Numerical Solution for BVODE without First Derivatives: Help Required

[ktsharp]

I'm intending to solve the following BVODE:

$$\frac{dy}{dx} & = & a + by,$$

$$\frac{d^{2}z}{dx^{2}} & = & {\alpha}y\frac{dz}{dx} - \beta +cz\frac{dy}{dx}.$$



I have the boundary values for both y and z at x=0, L, however I do NOT have any values for either first derivatives. How can I solve this numerically?

 

[HallsofIvy]

What numerical methods do you know? It sounds like you are trying to use something like a "Runge-Kutta" which really applies to initial value problems. Typically for a boundary value problem you would use "finite elements". That is, divide the interval from 0 to L into intervals of length h (equal length intervals is simplest but not necessary), then approximate the first derivative by
$$\frac{z(x_{i+1})- z(x_f)}{h}$$
and the second derivative by
$$\frac{z(x_{i+2})- 2f(x_{i+1})+ f(x_i)}{h^2}$$

That will give a system of equations to solve for $z(x_i)$ and $y(x_i)$.

 

[ktsharp]

Thank you for your reply!

I am not familiar with the FEM, although I am familiar with finite difference methods, which is what this seems to be as you have written it above, but for an ODE. If I make the above assumption, I will get


$$y_{i+1} = y_{i}(hb+1) + ha.$$

$$f(y_{i})z_{i+2} = g(y_{i})z_{i+1} -\beta h^{2} - z_{i}.$$

It seems the problem is then what is the BV for $$z_{i+1}$$?

 

[HallsofIvy]

There is no "boundary condition" for $z_{i+1}$ because you no longer have a differential equation for $z_{i+1}$.
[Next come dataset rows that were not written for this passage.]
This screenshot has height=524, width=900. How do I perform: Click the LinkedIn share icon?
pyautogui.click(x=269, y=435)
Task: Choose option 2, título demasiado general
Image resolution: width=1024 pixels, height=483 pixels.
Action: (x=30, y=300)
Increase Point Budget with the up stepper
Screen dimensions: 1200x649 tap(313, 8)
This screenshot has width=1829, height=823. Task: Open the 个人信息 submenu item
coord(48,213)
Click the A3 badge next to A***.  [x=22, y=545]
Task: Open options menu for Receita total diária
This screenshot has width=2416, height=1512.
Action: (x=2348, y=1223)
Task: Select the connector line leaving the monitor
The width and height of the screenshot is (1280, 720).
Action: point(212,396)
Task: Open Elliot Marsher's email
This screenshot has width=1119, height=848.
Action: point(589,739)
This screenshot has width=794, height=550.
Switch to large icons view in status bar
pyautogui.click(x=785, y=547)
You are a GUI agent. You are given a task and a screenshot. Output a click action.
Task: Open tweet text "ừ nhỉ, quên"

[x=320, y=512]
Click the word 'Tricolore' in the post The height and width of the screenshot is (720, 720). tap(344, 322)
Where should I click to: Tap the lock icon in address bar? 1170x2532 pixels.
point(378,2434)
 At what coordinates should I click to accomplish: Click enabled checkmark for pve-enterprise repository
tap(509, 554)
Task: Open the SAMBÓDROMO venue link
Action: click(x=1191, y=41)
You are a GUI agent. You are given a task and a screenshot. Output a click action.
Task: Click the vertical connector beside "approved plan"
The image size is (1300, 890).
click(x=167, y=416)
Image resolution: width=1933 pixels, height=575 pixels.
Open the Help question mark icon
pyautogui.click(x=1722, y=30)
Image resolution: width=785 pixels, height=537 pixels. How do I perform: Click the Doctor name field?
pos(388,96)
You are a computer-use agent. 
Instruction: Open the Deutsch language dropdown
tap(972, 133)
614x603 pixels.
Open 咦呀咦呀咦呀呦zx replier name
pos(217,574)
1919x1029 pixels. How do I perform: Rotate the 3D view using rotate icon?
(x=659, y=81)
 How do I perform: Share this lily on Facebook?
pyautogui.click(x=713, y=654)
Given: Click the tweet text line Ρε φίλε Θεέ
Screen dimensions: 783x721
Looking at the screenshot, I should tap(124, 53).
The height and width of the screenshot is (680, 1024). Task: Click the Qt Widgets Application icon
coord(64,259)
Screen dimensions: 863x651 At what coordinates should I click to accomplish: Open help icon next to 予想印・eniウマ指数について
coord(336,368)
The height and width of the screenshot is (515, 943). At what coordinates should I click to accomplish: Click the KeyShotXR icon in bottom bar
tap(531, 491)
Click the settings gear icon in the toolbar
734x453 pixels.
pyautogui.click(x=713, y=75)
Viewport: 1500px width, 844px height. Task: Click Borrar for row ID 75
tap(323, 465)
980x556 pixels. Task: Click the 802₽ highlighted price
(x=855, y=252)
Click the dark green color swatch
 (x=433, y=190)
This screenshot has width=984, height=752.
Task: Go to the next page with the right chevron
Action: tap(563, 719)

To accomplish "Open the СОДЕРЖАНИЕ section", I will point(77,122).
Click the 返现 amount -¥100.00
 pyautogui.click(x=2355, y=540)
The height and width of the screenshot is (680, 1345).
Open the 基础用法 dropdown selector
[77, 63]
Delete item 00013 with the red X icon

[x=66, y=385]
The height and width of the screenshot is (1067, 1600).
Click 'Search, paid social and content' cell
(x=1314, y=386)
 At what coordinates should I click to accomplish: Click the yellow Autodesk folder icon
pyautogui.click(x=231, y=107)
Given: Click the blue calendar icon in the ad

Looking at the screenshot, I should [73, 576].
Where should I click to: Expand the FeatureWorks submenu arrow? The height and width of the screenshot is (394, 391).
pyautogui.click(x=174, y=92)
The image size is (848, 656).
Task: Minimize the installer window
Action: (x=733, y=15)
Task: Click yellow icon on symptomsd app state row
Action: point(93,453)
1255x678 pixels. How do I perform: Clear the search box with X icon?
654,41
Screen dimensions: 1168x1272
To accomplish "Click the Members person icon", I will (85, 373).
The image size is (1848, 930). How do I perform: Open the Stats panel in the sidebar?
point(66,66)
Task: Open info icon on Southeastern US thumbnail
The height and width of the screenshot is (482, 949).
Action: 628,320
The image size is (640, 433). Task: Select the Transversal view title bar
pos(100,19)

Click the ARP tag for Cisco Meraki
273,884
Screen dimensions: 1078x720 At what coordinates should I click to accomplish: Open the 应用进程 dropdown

As a very simple example, suppose you were to use 3 intervals so you need to find $y_0, y_1, y_2, y_3, z_0, z_1, z_2, z_3$.
Then the left boundary condition gives you values for $y_0$ and $z_0$. Those are your first two equations. Then on the three intervals, your differential equation gives 6 equations involving two values of y and z. Finally, your right boundary condition gives two values for $y_3$ and $z_3$. That's a total of 8 equations to solve for the 8 values of y and z.

 

[ktsharp]

Thanks again for your help. So what happens with the nonlinear terms in the second equation?

 

[HallsofIvy]

If your differential equations are non-linear, as these are, then the simultaneous equations you get will be non-linear. You might have to use something like Newton's method to solve those.